The primary source of funding was an annual door-to-door , envelope collection in Nationalist areas of the City; the young Turks tackled this with enthusiasm

In my second spell in the Craobh as an adult, things had changed. I found Peadar Gallagher, Dick MacGabhainn, Peter Mullin and  Paddy Joe Doherty there. They were new graduates  who had returned to teach in Derry and to function coherently ,they required planning and structure. In addition , there was Aodh MacEoin, a St Columb’s teacher who had a long association with the Gaelic League, both in his native Belfast and in Derry . There was a recognisable and democratically elected management committee which met regularly and published minutes of meetings. Its primary function was to provide a cultural resource centre for the City’s Gaels and opportunities for young people   to learn and practise the Irish language. Classes were advertised, differentiated and happened at appointed times. There was a new determination to make things happen.

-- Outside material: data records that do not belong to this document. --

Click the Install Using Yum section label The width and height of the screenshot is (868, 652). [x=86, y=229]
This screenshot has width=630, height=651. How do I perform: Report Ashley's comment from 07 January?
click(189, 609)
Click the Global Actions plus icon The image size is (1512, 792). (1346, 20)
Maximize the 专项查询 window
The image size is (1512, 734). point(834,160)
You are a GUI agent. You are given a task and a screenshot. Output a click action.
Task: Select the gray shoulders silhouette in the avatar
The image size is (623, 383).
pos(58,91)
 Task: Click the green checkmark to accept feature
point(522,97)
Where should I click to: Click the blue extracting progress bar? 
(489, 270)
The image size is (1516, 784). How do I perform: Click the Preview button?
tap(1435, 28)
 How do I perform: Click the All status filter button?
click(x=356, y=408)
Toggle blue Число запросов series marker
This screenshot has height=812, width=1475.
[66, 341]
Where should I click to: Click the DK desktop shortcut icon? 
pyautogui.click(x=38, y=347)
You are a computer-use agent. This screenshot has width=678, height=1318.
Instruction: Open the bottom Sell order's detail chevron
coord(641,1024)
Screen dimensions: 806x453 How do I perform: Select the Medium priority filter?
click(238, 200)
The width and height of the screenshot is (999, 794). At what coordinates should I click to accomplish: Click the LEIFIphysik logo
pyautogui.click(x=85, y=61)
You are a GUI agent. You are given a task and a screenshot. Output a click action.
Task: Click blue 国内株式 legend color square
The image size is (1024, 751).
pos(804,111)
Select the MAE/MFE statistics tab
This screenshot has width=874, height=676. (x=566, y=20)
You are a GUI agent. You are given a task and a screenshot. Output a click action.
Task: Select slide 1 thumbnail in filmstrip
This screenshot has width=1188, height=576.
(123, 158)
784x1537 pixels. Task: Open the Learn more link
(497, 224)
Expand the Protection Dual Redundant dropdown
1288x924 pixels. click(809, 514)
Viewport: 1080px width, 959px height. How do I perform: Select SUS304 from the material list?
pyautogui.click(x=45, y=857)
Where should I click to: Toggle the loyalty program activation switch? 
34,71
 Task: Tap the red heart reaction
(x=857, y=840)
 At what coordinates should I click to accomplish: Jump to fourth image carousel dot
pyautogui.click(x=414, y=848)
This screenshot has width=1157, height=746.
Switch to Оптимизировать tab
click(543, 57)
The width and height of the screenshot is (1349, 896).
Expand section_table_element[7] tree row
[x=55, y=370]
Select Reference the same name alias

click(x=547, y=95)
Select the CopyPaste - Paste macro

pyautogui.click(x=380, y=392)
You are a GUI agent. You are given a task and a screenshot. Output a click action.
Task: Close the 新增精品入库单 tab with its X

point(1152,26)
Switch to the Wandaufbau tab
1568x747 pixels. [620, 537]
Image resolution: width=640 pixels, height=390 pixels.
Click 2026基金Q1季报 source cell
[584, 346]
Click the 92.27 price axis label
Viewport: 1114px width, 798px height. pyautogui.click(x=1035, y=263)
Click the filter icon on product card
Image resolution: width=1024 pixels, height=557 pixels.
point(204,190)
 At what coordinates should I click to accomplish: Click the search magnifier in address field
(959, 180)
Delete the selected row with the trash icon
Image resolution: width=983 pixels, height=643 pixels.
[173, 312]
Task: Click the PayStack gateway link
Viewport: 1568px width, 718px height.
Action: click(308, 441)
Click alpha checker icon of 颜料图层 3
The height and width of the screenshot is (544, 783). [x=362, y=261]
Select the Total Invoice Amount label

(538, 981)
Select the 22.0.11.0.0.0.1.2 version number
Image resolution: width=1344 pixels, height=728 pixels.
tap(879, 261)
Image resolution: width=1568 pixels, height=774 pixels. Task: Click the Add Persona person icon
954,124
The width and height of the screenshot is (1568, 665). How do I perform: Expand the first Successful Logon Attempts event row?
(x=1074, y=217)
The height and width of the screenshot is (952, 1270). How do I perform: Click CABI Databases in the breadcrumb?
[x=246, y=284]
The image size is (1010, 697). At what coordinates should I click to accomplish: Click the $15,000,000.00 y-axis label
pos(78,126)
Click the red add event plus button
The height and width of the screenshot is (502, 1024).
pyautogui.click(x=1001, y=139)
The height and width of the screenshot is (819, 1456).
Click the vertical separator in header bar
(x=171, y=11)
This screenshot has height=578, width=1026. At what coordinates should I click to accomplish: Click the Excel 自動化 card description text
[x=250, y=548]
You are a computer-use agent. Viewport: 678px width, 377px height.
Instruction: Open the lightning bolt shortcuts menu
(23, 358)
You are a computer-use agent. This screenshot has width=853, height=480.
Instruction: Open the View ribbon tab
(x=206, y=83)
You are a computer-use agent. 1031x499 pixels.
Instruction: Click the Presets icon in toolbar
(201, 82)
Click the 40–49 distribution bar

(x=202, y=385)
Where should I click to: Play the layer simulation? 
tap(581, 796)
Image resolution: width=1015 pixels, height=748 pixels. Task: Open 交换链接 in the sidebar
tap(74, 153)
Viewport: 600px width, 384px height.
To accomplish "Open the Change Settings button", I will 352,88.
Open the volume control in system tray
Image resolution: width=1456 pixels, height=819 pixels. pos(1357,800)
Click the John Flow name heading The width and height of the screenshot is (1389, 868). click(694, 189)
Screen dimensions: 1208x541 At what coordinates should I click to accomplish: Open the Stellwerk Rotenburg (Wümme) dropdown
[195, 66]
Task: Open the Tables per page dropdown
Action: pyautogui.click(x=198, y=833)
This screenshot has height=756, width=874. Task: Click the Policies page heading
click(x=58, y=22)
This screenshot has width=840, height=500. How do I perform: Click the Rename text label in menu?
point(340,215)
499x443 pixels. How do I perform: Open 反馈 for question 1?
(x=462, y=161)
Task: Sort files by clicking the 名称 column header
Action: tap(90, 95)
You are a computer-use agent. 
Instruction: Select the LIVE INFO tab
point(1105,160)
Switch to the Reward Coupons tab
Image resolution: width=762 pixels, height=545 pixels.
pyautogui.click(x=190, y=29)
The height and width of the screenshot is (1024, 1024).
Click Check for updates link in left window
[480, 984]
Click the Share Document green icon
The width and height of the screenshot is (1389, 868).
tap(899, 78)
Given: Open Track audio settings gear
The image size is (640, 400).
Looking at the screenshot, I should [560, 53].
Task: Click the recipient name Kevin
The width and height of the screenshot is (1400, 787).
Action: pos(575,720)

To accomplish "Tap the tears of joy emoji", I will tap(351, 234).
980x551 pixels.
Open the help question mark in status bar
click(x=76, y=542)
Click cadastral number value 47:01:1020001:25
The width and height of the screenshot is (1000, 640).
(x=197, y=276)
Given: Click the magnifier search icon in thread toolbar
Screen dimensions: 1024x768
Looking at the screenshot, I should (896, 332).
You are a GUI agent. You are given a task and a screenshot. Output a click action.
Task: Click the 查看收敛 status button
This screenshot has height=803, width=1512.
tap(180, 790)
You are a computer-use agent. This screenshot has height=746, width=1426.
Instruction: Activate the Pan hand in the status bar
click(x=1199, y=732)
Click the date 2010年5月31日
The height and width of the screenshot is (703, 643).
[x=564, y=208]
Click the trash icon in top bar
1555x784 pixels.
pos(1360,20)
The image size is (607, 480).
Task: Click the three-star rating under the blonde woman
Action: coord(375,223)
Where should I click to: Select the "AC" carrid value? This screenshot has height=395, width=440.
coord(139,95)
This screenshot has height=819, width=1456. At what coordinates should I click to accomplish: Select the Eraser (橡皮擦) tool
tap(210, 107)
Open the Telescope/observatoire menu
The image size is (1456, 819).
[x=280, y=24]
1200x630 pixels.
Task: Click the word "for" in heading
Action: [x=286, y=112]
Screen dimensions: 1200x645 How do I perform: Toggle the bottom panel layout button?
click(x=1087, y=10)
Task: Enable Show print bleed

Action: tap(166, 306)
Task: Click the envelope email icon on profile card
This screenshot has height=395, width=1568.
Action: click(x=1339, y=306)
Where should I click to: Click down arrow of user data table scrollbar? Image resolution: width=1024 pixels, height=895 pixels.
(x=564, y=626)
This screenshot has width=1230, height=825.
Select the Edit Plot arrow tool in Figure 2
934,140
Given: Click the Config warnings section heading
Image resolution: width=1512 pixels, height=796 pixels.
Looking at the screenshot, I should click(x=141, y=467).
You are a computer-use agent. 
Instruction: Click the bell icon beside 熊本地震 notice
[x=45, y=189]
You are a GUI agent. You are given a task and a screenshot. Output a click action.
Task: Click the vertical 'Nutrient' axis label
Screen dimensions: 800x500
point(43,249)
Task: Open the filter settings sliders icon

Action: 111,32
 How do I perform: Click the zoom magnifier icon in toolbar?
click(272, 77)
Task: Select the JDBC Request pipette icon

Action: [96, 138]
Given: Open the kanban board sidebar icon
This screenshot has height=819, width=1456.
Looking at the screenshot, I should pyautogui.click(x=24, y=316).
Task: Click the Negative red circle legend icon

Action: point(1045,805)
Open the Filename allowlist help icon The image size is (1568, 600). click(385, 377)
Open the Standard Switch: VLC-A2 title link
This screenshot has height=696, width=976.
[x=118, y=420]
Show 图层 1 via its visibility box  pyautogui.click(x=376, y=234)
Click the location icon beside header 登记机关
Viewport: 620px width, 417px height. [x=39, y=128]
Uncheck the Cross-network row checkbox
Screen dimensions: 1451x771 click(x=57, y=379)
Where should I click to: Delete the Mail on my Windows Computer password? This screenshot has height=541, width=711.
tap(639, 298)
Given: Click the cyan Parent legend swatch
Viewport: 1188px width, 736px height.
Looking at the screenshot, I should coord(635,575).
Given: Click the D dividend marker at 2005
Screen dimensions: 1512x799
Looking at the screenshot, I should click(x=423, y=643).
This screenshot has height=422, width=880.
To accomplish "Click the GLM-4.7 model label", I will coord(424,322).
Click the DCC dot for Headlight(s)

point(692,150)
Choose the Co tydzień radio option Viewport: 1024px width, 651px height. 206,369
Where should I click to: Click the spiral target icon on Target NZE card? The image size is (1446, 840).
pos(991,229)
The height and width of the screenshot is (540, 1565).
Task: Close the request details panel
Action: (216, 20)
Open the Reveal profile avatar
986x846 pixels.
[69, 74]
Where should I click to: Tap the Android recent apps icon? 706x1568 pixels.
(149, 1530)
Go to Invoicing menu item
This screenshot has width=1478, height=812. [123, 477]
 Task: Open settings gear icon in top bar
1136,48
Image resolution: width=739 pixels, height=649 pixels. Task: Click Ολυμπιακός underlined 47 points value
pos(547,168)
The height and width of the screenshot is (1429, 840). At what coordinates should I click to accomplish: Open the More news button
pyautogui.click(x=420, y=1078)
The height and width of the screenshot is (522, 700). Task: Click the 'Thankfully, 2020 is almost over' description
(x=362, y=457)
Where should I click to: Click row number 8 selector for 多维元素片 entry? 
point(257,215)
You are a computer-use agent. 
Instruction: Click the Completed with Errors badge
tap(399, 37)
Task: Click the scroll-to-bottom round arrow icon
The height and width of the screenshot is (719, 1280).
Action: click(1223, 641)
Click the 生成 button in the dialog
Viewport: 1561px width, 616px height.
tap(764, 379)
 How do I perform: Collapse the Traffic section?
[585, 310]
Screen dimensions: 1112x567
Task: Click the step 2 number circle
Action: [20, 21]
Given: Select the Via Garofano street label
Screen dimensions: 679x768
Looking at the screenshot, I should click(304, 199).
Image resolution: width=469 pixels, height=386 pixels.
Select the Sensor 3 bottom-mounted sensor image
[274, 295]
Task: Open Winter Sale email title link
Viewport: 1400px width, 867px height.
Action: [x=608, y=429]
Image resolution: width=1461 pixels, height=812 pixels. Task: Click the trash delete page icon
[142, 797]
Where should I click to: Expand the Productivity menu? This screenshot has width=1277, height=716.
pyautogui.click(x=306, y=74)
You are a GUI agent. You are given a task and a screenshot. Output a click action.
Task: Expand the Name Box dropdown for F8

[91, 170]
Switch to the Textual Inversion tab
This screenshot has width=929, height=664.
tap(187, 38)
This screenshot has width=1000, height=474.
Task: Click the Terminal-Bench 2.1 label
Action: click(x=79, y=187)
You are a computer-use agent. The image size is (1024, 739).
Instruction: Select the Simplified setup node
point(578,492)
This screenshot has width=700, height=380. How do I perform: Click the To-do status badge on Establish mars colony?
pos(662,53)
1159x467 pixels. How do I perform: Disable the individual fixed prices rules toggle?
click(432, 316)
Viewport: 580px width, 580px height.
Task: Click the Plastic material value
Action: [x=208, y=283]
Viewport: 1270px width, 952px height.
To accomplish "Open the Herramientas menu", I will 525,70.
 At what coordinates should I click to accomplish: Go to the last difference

Drama had long been a staple of the Craobh. In his fine book on  Aisteóirí  Gaoth Dobhair, Noel Ó GallchÓir records that  Craobh Cholm Cille as Doire were victorious in a drama festival in 1938. During my second period of membership, we produced, to some success and with great enjoyment, three full length plays which we performed locally and at various festivals around the country, reaching the finals in Dublin on each occasion. We always attracted a sizeable audience to St Columb’s Hall and the proceeds helped with general funding. Fr Frank Flaherty from St Columb’s produced ‘Spórt na Ríthe’; I took responsibility for the Walter Macken comedy , ‘An Fear ó’n Spideál’ while Dick MacGabhainn presented a memorable ‘An Strainsear Dubh’ for which he also won an acting award in Dublin. Gerry Downey was cast in all three shows.

Through time , I found that my workload in Derry Credit Union greatly reduced the space that I had available for outside interests and , while I remained in touch, my contribution to the work of the Craobh diminished and eventually had petered out by 1968 when the City took a a whole new direction after October 5th.